— Work required —
Only one span of the listing below should come back. It runs from the line with "Instruction: Open the bar chart reports icon" through the line with "Add Galaxy Note 20 Ultra 5G to compare", and each of its lines must be reproduced exactly.

Dataset extract below:

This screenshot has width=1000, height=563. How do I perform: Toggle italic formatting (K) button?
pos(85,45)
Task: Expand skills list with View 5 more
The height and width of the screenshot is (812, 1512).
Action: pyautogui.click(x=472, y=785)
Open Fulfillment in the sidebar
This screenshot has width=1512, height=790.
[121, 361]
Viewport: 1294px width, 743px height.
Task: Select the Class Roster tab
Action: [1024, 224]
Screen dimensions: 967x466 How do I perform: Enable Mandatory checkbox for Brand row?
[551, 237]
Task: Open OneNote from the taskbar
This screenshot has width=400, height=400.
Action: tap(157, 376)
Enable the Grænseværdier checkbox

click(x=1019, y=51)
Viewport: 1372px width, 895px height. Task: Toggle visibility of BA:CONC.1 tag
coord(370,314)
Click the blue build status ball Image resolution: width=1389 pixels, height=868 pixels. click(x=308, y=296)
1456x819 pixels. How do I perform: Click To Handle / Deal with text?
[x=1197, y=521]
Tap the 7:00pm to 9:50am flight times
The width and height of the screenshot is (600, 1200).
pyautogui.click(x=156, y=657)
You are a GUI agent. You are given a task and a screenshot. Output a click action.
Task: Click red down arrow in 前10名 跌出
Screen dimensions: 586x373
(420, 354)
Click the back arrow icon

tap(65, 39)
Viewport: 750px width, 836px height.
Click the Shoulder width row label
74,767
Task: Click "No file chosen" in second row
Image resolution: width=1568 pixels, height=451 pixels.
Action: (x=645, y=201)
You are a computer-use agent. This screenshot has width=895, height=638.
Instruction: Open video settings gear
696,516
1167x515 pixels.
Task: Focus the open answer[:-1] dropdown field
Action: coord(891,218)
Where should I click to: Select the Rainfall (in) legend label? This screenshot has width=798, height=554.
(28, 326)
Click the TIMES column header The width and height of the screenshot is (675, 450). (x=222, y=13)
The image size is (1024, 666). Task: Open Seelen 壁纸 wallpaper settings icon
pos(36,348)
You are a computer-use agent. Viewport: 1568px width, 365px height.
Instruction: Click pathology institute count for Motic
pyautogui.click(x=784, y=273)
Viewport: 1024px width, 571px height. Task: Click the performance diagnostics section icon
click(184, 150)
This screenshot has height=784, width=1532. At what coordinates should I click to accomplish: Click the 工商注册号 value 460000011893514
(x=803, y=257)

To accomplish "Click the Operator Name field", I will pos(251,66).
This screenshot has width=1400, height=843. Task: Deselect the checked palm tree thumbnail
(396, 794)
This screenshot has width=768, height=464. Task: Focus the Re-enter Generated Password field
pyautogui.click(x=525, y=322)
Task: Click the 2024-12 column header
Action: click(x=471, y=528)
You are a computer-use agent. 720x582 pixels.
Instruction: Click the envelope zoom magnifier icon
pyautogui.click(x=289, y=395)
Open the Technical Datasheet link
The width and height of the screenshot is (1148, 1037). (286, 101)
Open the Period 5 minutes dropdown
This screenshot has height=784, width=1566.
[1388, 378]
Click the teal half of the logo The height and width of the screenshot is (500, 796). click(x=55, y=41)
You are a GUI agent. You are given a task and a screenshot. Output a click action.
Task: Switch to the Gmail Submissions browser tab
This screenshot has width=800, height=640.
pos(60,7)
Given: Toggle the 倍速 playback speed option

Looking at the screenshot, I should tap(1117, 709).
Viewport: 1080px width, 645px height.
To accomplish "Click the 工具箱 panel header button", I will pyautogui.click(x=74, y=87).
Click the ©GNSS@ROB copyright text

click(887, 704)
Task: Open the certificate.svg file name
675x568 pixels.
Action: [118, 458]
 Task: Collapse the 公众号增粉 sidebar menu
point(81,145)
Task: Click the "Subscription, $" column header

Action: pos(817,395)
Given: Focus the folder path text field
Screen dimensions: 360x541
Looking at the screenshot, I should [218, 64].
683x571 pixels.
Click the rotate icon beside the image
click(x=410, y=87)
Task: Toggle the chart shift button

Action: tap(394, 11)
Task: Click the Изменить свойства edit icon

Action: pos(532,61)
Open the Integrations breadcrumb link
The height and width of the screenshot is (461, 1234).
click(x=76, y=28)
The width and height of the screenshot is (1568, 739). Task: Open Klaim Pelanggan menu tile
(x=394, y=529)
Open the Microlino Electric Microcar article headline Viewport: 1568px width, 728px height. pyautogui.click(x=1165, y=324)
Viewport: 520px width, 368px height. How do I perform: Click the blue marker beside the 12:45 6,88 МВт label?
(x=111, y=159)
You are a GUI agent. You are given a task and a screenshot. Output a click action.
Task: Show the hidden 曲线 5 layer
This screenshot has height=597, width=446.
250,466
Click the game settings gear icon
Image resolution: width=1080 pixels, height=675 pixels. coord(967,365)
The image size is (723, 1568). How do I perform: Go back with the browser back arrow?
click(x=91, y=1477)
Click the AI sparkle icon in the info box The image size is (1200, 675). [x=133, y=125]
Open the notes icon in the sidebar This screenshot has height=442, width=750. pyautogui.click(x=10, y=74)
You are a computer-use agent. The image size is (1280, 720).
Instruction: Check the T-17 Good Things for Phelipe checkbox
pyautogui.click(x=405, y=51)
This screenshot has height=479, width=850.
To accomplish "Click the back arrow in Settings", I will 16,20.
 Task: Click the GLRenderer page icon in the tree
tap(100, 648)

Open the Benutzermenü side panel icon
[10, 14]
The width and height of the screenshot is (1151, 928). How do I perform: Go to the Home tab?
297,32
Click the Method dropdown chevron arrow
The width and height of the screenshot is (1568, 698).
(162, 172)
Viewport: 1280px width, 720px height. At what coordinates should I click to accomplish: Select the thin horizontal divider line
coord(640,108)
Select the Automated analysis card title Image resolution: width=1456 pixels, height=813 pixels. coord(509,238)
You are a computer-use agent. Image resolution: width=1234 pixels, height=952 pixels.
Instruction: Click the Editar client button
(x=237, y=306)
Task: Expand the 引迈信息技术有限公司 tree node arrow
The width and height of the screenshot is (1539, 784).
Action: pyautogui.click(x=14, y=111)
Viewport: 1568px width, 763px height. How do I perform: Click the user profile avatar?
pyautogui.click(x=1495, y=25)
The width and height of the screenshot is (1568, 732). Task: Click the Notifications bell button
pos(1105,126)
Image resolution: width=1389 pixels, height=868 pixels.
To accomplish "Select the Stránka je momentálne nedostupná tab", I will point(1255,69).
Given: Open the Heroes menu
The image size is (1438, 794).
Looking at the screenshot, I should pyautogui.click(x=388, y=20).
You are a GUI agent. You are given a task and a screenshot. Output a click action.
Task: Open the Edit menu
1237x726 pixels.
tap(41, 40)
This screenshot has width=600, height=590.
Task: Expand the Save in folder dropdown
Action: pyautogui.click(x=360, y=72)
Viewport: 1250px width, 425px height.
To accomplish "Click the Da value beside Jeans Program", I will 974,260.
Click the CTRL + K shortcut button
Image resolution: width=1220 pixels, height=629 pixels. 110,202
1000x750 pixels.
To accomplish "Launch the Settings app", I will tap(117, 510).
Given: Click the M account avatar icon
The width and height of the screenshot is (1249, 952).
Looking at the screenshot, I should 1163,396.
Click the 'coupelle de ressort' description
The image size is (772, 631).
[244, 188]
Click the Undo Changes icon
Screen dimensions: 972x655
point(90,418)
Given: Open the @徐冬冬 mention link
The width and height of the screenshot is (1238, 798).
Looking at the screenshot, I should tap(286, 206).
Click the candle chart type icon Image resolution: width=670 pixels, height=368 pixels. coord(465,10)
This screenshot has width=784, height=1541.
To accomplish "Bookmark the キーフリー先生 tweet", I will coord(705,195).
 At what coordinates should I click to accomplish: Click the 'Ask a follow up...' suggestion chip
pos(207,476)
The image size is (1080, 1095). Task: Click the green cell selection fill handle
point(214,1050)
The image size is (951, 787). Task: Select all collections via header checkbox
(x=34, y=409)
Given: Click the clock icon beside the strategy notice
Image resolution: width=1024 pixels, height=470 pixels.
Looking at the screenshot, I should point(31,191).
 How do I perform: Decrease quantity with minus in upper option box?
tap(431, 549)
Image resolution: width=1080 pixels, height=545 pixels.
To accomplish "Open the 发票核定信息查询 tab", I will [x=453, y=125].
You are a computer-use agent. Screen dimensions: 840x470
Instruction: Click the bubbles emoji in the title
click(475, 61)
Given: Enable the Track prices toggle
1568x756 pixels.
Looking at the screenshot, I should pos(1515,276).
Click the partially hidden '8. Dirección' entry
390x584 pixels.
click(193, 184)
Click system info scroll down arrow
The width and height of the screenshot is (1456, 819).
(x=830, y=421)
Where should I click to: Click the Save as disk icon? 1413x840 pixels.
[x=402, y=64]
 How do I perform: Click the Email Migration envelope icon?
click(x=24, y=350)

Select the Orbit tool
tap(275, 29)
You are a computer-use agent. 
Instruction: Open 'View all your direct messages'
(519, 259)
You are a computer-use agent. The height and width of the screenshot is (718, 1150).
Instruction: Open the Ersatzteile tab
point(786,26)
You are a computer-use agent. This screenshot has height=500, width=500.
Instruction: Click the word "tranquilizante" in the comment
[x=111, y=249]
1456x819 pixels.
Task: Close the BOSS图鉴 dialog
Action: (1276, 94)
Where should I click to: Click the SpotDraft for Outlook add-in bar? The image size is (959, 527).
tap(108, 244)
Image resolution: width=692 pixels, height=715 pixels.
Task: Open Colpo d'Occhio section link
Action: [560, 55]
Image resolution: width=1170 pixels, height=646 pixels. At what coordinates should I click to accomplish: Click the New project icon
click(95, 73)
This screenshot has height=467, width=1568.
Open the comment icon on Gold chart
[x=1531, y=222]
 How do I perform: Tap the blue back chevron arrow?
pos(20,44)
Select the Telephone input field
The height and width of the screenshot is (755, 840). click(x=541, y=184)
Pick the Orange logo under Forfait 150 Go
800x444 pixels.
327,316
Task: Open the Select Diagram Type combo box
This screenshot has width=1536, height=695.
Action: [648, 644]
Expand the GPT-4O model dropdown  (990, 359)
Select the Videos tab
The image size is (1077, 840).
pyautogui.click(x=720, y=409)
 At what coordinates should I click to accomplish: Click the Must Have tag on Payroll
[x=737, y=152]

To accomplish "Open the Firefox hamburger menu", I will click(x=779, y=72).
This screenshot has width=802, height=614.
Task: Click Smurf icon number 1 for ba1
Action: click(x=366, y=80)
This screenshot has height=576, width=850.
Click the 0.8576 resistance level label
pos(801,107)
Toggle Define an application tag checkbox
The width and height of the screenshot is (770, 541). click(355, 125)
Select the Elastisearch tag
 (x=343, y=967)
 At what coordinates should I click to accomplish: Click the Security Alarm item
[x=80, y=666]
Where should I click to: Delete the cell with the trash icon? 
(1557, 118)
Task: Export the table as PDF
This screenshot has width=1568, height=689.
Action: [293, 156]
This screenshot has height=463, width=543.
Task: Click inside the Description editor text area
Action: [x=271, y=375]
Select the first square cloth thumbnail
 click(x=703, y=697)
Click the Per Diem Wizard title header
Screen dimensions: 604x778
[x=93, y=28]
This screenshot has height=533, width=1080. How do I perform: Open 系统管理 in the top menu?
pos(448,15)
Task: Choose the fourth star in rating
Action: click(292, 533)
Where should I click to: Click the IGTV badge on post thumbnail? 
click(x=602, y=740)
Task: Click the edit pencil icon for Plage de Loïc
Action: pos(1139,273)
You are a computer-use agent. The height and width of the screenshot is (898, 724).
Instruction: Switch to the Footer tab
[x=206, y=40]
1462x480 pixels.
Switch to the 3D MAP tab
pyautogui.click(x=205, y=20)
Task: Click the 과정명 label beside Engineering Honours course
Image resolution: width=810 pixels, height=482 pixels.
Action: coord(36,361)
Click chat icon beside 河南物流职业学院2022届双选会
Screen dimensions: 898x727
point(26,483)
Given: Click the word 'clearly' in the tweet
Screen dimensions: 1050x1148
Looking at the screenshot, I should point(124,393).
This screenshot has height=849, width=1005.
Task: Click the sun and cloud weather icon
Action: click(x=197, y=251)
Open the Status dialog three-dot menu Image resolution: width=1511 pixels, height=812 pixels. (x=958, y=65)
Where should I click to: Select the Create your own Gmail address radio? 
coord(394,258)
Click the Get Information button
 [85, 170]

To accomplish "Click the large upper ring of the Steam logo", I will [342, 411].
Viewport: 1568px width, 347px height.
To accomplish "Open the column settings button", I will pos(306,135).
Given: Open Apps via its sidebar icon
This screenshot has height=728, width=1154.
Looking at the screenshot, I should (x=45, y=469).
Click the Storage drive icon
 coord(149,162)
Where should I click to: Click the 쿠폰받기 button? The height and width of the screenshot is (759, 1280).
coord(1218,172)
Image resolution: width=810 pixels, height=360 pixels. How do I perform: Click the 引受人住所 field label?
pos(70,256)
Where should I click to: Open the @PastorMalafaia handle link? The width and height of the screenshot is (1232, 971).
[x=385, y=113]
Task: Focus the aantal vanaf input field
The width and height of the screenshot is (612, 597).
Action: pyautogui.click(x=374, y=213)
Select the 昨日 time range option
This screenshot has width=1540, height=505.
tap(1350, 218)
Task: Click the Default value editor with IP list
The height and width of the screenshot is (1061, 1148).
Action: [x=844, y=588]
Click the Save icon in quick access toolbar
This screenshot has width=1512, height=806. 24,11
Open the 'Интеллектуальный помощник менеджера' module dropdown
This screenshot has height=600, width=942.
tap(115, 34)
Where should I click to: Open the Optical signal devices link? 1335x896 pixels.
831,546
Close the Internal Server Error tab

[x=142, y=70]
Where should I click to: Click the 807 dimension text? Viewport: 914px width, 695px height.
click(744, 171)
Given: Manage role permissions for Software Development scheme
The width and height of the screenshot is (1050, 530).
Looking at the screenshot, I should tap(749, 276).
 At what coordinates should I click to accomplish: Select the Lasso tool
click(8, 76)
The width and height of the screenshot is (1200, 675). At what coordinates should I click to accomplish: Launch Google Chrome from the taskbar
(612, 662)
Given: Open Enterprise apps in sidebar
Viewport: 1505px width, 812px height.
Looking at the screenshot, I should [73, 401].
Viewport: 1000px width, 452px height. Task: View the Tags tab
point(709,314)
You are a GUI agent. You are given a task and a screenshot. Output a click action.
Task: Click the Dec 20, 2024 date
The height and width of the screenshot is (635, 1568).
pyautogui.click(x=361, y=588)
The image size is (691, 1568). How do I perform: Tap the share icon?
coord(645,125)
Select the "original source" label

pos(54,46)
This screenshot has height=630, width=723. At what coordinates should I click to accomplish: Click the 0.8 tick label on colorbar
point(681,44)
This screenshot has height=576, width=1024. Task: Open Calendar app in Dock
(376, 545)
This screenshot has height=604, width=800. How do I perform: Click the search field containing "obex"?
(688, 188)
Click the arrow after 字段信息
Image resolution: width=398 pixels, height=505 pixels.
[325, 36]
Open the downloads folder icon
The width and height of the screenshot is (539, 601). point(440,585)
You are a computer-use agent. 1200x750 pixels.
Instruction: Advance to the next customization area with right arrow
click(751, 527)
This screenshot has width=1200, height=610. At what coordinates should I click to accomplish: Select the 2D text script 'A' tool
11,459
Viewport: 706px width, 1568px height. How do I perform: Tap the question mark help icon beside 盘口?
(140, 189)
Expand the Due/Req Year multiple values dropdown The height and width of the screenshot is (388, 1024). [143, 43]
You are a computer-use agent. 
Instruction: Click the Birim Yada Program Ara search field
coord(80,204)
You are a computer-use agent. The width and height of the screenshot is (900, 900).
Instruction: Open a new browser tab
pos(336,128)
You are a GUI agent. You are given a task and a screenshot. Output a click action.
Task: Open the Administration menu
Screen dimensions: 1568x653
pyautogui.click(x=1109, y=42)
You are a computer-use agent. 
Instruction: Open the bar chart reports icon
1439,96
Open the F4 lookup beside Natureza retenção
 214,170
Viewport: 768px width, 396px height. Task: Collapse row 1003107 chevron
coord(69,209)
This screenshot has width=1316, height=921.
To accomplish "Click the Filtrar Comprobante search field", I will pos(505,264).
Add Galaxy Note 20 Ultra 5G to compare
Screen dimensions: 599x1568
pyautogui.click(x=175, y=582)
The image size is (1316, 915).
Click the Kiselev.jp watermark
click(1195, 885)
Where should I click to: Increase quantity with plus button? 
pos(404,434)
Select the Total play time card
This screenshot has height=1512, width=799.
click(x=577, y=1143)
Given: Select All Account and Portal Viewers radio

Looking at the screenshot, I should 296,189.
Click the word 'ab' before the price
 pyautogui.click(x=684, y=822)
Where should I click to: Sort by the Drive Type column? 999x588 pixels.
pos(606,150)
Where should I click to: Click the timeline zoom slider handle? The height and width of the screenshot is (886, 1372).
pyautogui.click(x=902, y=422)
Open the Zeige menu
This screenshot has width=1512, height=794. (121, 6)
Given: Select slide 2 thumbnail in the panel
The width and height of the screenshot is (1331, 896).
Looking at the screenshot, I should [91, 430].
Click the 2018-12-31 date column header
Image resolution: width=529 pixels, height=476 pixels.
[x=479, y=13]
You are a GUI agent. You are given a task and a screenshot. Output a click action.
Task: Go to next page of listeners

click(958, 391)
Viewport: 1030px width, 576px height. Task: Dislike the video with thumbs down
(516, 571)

End of Dataset extract.

— Reply —
Instruction: Open the bar chart reports icon
1439,96
Open the F4 lookup beside Natureza retenção
 214,170
Viewport: 768px width, 396px height. Task: Collapse row 1003107 chevron
coord(69,209)
This screenshot has width=1316, height=921.
To accomplish "Click the Filtrar Comprobante search field", I will pos(505,264).
Add Galaxy Note 20 Ultra 5G to compare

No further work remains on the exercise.